There was a shipwreck—and a murder. They were dug up by a cow, or a cow fell into a hole, or a wild storm scoured the dunes and exposed a strange underground room out of which a bevy of elf faces peered.

Once found, the chessmen were taken to the minister at Baile-na-Cille. He kept them here at the manse, before sending them on to Edinburgh to be sold:

In Ardroil, at the head of Uig Bay, the locals have erected a wooden chessman to mark the spot where the chessmen were found:

In Mealasta, site of the "House of the Black Women," archaeologists have dated a grain of barley to about the year 1200, when the chessmen were likely made:

The stories will never permit us to choose between Ardroil and Mealasta. All the accounts do, however, link the chessmen with Uig. The name--pronounced OO-ick--comes from the Old Norse word for bay, vík, from which we get our word Vikings.

"Uig" in the 1830s referred to the parish, not just to the bay, an area of over 200 square miles. Dave Roberts, a former schoolteacher who lives on a croft here, explained to me that adventurers who came no further than the Standing Stones at Callanish would say they’d been to Uig. And they had, indeed, crossed into the parish.
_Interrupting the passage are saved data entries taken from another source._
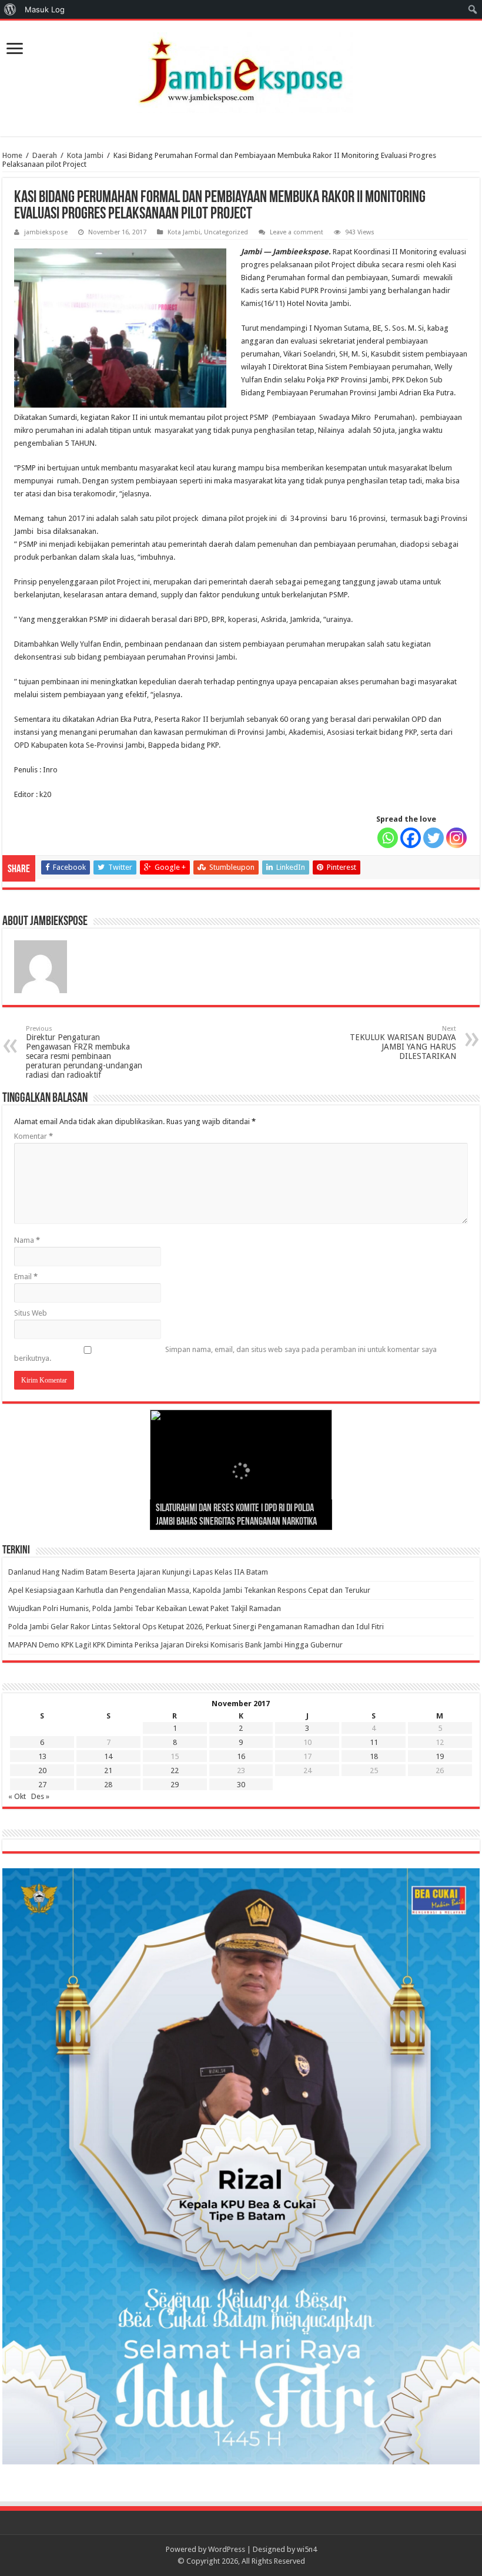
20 (42, 1770)
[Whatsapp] (387, 838)
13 (42, 1756)
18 (374, 1756)
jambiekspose (46, 232)
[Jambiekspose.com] (241, 70)
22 (174, 1770)
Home (12, 155)
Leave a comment (296, 232)
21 (108, 1770)
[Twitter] (433, 838)
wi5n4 (307, 2549)
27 (42, 1784)
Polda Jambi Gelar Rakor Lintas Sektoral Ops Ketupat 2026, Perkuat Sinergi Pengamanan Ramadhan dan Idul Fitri (196, 1626)
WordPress (226, 2549)
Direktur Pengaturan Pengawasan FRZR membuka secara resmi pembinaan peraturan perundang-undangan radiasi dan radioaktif (84, 1052)
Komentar (33, 1136)
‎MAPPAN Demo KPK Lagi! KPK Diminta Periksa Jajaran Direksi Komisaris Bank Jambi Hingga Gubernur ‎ (176, 1644)
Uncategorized (226, 232)
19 (440, 1756)
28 (108, 1784)
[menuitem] (10, 9)
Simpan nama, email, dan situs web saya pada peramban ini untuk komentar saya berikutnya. (225, 1354)
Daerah (44, 155)
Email (26, 1276)
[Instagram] (456, 838)
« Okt (17, 1796)
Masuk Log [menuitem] (45, 9)
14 (108, 1756)
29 (174, 1784)
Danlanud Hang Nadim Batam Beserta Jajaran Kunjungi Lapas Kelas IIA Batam (138, 1572)
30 (241, 1784)
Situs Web (30, 1313)
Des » (40, 1796)
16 (241, 1756)
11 (374, 1742)
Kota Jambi (85, 155)
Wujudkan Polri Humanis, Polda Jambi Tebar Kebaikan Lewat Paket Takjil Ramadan (144, 1608)
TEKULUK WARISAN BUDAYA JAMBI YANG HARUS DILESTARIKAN (403, 1043)
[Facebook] (410, 838)
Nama (27, 1240)
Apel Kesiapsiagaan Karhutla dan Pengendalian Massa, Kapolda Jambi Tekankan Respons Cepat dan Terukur (189, 1590)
But to reach Uig Strand took a fifteen-mile ferry ride down Loch Roag, then a four-mile walk along the boggy banks above Valtos Glen.

At low tide, the find spot at Ardroil would be a half-hour from there across the sands. The House of the Black Women would be a half-day’s hike over rather challenging terrain.

So where did the Lewis chessmen come from? We can all agree they came from Uig. Maybe we should start calling them the Uig chessmen.